▸ YOUR OBJECTIVE
Start at the line with "947x453 pixels." in the records below, stop at the line with "Screen dimensions: 1295x623", and return every line in that span exactly, the two end lines included.

Collected data entries
++++++

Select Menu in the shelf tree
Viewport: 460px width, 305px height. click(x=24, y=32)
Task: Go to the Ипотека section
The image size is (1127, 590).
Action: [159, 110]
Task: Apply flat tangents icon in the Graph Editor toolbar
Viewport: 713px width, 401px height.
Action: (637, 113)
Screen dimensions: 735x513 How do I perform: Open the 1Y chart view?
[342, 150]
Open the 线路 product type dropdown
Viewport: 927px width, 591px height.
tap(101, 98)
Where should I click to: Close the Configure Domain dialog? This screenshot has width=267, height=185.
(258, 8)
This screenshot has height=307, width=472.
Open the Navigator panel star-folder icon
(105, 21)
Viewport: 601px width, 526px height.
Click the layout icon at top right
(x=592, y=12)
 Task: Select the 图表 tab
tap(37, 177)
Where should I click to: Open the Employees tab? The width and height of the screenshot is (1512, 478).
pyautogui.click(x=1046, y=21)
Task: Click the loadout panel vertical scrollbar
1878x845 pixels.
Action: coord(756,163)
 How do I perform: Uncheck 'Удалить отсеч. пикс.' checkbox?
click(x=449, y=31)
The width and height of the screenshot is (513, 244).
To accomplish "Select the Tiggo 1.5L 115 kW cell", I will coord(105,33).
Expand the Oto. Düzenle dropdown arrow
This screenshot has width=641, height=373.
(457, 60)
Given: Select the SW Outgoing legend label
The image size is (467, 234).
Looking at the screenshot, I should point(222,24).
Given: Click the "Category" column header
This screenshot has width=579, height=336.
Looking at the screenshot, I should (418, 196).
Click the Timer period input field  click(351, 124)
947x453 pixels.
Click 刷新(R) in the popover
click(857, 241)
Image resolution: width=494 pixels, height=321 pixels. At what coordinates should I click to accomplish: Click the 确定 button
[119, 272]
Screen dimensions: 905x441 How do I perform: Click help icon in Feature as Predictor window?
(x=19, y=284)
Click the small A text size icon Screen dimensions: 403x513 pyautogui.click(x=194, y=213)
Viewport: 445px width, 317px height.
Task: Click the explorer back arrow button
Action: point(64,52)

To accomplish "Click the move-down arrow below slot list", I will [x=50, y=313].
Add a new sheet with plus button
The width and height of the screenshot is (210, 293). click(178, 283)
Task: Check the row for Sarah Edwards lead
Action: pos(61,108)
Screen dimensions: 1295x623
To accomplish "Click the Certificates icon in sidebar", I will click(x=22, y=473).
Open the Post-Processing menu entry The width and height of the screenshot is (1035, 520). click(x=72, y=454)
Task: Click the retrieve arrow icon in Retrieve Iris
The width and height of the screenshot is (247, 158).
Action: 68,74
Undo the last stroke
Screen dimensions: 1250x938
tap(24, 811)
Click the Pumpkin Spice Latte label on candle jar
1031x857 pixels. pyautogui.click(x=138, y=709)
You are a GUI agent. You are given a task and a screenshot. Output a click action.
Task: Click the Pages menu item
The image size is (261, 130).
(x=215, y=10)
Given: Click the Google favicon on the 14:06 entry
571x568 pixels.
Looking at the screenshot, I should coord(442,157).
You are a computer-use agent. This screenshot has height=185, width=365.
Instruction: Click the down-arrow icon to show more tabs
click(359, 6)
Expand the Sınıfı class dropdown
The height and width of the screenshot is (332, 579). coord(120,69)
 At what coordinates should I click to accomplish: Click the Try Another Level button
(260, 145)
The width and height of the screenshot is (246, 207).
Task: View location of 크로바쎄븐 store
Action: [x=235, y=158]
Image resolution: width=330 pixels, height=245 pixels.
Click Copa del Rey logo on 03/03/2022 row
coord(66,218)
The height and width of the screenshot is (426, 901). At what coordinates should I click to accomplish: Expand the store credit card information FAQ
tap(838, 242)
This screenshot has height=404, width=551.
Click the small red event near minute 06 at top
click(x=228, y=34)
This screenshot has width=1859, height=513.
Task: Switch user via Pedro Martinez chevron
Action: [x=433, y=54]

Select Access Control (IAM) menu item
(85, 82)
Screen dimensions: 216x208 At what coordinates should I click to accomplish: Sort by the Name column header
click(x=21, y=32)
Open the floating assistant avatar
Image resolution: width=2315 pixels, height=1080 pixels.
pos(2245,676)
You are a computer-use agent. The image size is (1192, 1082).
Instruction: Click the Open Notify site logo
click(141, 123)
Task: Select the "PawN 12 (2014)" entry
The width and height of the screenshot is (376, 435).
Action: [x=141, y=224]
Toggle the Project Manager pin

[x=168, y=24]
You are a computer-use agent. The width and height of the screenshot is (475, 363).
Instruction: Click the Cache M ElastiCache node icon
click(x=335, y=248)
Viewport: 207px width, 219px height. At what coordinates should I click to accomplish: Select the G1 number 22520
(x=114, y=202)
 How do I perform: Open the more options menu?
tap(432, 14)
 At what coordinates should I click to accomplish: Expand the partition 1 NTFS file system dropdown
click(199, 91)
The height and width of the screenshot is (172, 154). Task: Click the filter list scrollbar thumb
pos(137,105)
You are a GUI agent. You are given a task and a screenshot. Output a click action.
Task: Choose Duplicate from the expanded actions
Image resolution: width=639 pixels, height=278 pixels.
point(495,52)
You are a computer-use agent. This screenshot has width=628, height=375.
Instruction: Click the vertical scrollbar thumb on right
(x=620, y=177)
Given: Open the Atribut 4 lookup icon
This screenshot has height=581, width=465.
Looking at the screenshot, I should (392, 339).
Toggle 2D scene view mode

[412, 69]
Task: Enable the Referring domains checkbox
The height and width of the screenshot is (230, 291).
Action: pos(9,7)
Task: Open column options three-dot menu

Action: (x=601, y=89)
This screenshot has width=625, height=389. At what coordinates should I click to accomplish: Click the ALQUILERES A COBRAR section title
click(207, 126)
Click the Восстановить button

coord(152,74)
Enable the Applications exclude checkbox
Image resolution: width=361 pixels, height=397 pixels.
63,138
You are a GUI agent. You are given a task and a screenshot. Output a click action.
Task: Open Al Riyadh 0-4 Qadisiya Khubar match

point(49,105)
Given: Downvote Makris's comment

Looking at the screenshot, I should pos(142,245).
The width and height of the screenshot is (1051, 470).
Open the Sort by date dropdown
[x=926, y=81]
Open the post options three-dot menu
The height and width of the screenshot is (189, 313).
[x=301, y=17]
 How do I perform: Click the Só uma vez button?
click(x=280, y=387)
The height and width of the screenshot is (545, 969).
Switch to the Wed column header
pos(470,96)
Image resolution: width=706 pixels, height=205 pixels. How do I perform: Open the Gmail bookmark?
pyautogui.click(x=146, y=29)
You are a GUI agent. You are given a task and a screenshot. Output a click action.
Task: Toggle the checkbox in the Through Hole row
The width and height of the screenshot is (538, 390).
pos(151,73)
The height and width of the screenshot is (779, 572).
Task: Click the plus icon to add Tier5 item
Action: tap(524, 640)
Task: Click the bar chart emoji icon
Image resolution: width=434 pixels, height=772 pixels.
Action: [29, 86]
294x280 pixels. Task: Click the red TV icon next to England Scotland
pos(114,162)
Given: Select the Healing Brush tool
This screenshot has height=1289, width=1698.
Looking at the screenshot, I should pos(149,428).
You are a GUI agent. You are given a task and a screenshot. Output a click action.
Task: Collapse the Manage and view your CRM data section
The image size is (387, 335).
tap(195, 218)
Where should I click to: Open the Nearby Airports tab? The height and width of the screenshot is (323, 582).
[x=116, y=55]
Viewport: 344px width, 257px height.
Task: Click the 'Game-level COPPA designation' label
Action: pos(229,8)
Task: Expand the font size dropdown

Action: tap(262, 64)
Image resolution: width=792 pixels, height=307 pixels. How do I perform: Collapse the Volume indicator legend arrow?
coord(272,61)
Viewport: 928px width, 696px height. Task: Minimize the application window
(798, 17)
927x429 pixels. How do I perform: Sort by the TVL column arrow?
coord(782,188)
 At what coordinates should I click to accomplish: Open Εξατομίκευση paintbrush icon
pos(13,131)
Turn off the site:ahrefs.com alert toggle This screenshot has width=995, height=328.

++++++

▸ ANSWER BOX
947x453 pixels.
Click 刷新(R) in the popover
click(857, 241)
Image resolution: width=494 pixels, height=321 pixels. At what coordinates should I click to accomplish: Click the 确定 button
[119, 272]
Screen dimensions: 905x441 How do I perform: Click help icon in Feature as Predictor window?
(x=19, y=284)
Click the small A text size icon Screen dimensions: 403x513 pyautogui.click(x=194, y=213)
Viewport: 445px width, 317px height.
Task: Click the explorer back arrow button
Action: point(64,52)

To accomplish "Click the move-down arrow below slot list", I will [x=50, y=313].
Add a new sheet with plus button
The width and height of the screenshot is (210, 293). click(178, 283)
Task: Check the row for Sarah Edwards lead
Action: pos(61,108)
Screen dimensions: 1295x623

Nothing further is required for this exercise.